### TASK OBJECTIVE
Copy exactly. Include the line containing "Task: Click the", every line after it, and the last line below, but no pictures.

(Stored data entries)
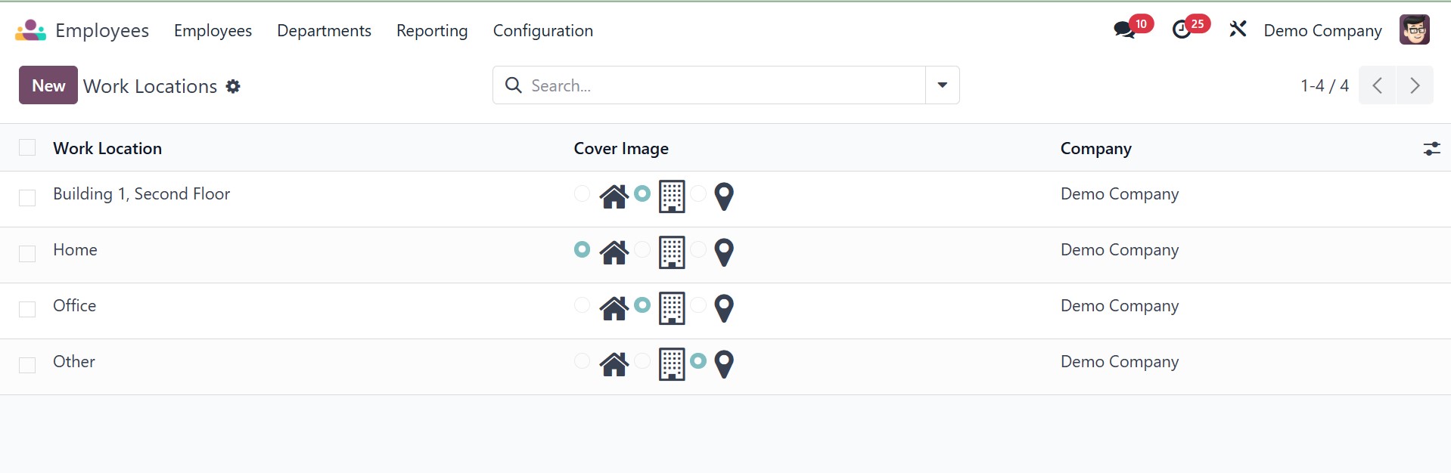The image size is (1451, 473).
Task: Open the Employees app home icon
Action: pyautogui.click(x=30, y=30)
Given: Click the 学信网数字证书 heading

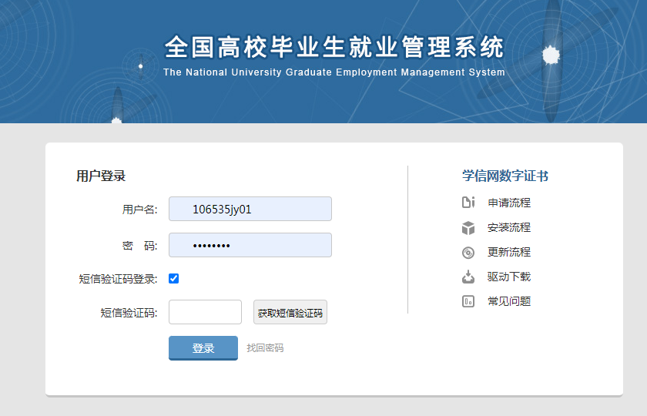Looking at the screenshot, I should click(505, 176).
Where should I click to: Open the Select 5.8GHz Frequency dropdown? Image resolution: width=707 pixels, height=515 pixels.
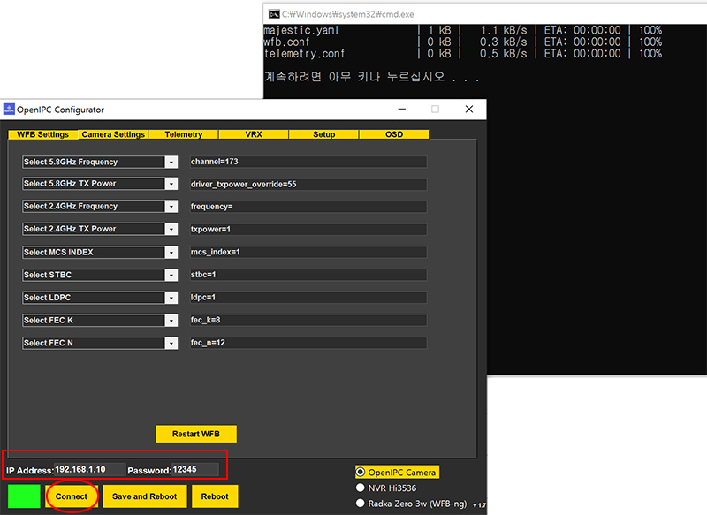171,162
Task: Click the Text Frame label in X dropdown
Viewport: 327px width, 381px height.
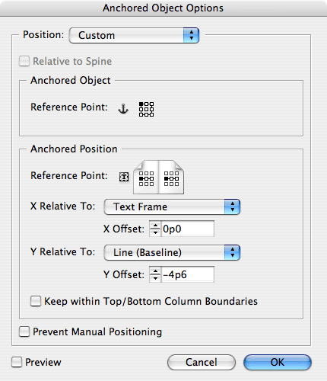Action: 140,207
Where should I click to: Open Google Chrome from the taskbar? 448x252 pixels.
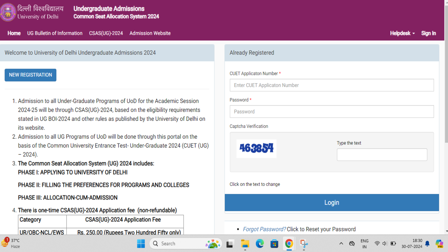tap(289, 244)
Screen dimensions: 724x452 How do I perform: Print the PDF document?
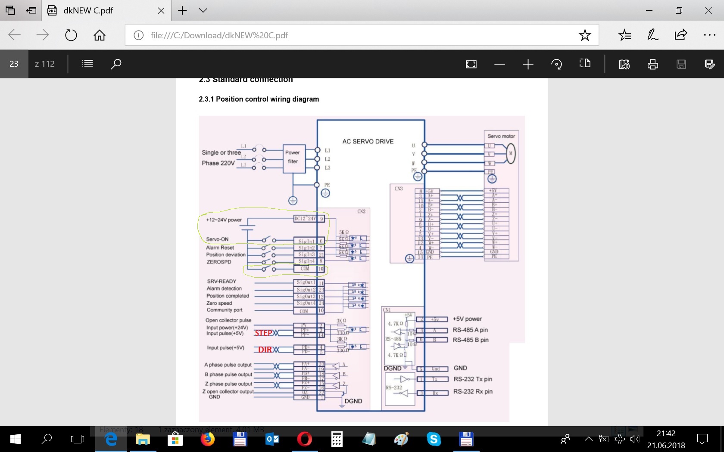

### FINISHED TASK
Task: Click the Text Frame label in X dropdown
Viewport: 327px width, 381px height.
Action: 140,207
Where should I click to: Open Google Chrome from the taskbar? 448x252 pixels.
tap(289, 244)
Screen dimensions: 724x452 How do I perform: Print the PDF document?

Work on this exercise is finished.